Wag-Himera Zone in Amhara National Regional State in the Northern Ethiopian highlands is characterized by predominantly semi-arid climate, mean annual rainfalls ranging of 350 to 800 mm, a high variability of rainfall, very limited arable land (only about 17% of the land is suitable for crop production), fragmented land holdings and a mixed crop-livestock farming system. Through the famines of 1973 and 1984, Wag-Himera Zone became well-known as an area of chronic food insecurity, high rate of malnutrition and severe environmental degradation. The soils, vegetation and watersheds of the Wag-Himera zone have been severely deteriorated due to a combination of the rouged topography, uncontrolled open access grazing and ploughing or hoe tilling in extremely steep slopes. This has left the zone highly vulnerable to the impacts of climate change, in particular droughts and extreme rains.
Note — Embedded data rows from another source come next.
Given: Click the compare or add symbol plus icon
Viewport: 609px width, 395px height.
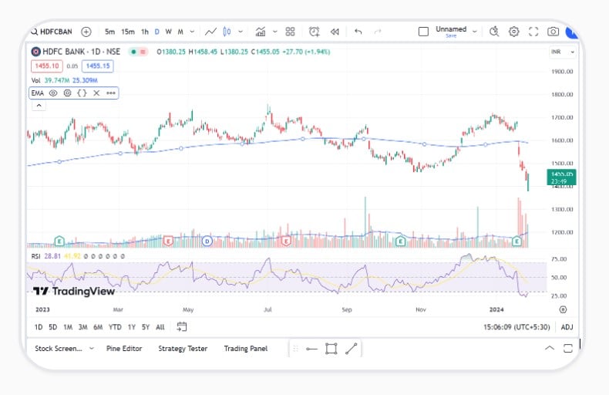Looking at the screenshot, I should 86,32.
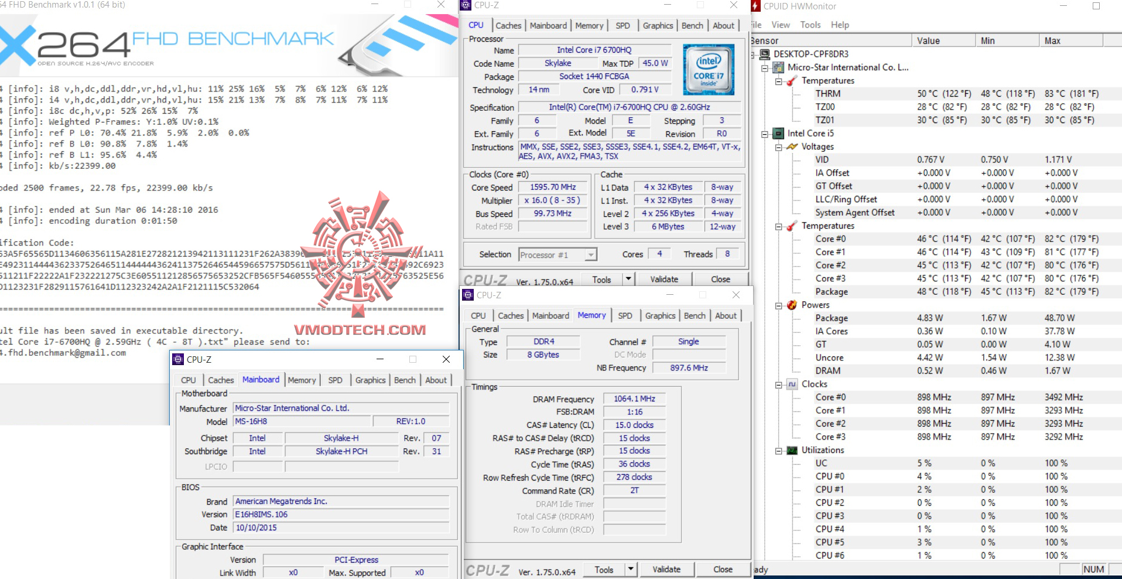
Task: Click the DESKTOP-CPF8DR3 computer icon
Action: [x=764, y=54]
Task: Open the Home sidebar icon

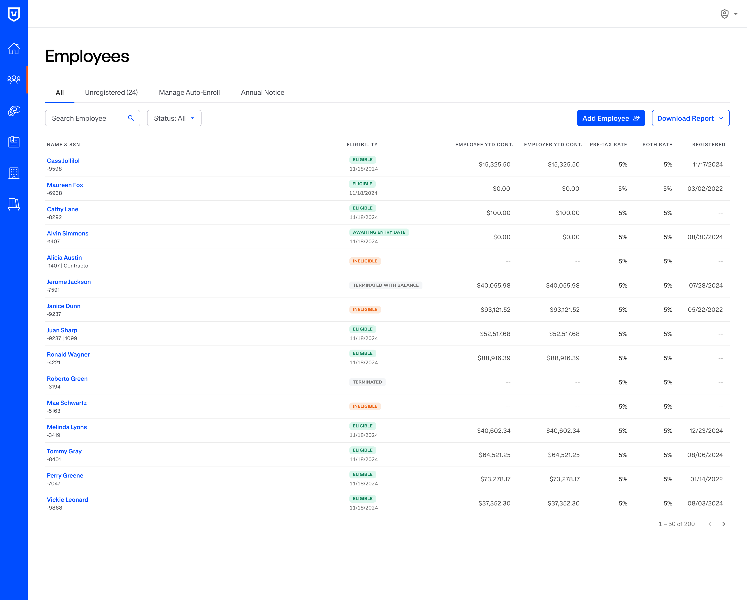Action: [14, 48]
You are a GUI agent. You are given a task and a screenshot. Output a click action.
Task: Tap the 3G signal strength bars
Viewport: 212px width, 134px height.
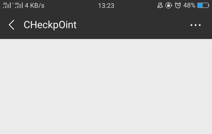tap(7, 5)
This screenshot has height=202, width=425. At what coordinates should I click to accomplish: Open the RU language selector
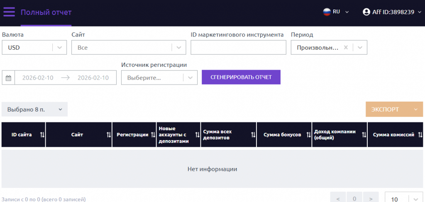336,12
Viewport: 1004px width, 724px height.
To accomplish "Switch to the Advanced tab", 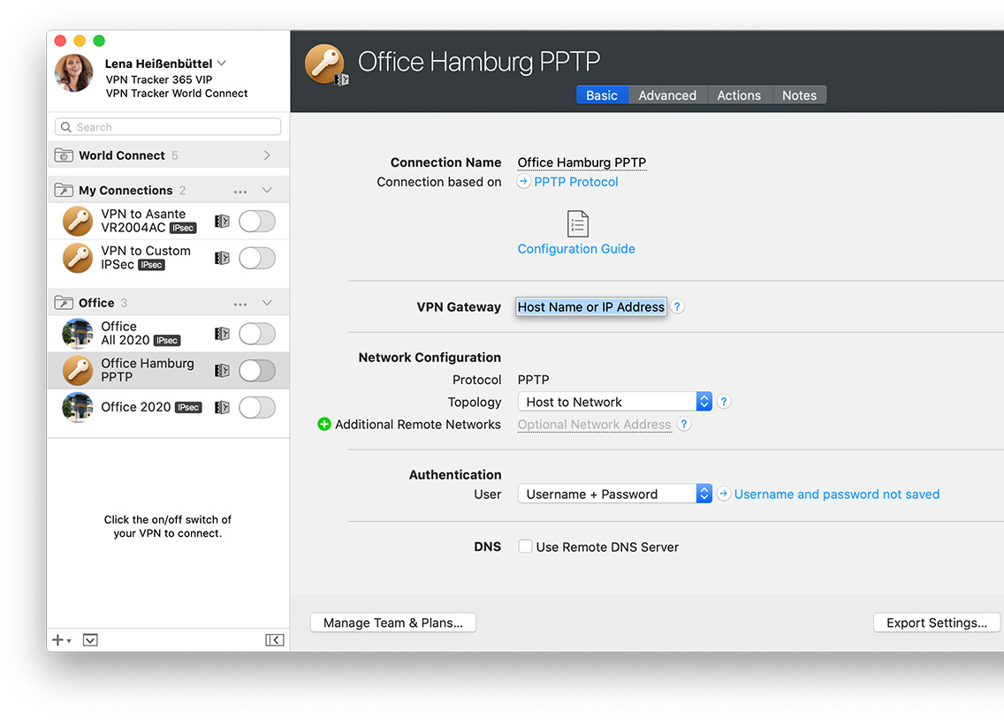I will (x=667, y=95).
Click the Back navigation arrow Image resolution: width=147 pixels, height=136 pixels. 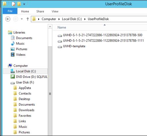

With the objective to overcome the chronic food insecurity and repeated relief aid in the area, Helvetas launched the Wag-Himera Rural Future Initiative
project in 2013, founded on a strong partnership with the local government of Wag-Himera zone and community based institutions. This project was followed by a contiguum of other projects, all aiming to strengthen the capacity of local administrations, extension services, community based organizations and the private sector in order to foster long-term strategies for resilience building. Key intervention strategies of the projects are 1) rehabilitation of severely degraded watersheds, 2) enhancing food security and agricultural productivity through improved farming and household asset building and 3) development of improved rural urban linkages and the establishment of value chains.
Helvetas’ experience in the zone shows that linking relief, rehabilitation and development (LRRD) enables multiple projects, working at different stages of the disaster cycle, to reinforce and complement their actions contributing to the resilience. The key entry point for enhancing food system resilience in Wag-Himera is sustainable natural resources management combined with locally adapted improved agriculture solutions:
- Intensive hillside farming through bench terraces: Since 2013, bench terraces were successfully initiated and promoted as an effective soil and water conservation measure to repair and control the damaging impacts of ploughing in extremely steep slopes of Wag-Himera.
- Moisture conservation tillage: Helvetas promoted contour ploughing, broad furrowing, tied ridging and the use of moisture conservation tilling devices to reduce rainwater runoff and erosion and to increase water infiltration. Compared to conventional tilling, the new practice enhanced farmer’s yields by 33 to 47 percent.
- Promotion of controlled grazing and fodder production: The project promoted controlled grazing, cut and carry practices, the provision of supportive grazing tools such as peg and rope for livestock tethering and the planting of multi-purpose tree seedlings to boost fodder sources. Through this, a total of 6,650 ha of land were preserved.
- Roof water-harvesting system: In the absence of safe ground-water or springs, Helvetas has developed the Kalamino Cistern (Image 1) as an innovative solution to overcome the severe drinking-water constraints.
- Effective homestead gardens: Through in-situ water harvesting such as ring basin infiltration pits (Slider) and ponds collection of run-off rainwater (Image 2) is promoted, allowing families to do perma-gardening, and vegetable and fruit production. The horticulture produce generates additional income and enriches the diets of the families.
- Promotion of diversified livelihood options: A set of high value, nutritious and drought tolerant crops were introduced to households. In addition, backyard poultry and beekeeping were strengthened – all valuable contributions to the families’ nutrition as well as a source of income to purchase supplementary food during periods of shortage. During the 2015/16 drought, as a part of recovery measures, Helvetas promoted the Madagascar bean, a drought resistant, nutrient rich and high yielding crop.
- Humanitarian relief to absorb 2015/16 shock: In order to meet the immediate needs of communities in Wag-Himera during the drought, Helvetas launched a short-term humanitarian response project, providing families with drinking water, livestock feed and seed. The intervention helped sustain the absorptive capacities of the families.
- Social and economic empowerment of women: Across all projects, Helvetas put an emphasis on the access of women to resilience building capacities and assets. The projects foster access of women to extension services for improved agronomic practices, effective low cost technologies and alternative options for income generation.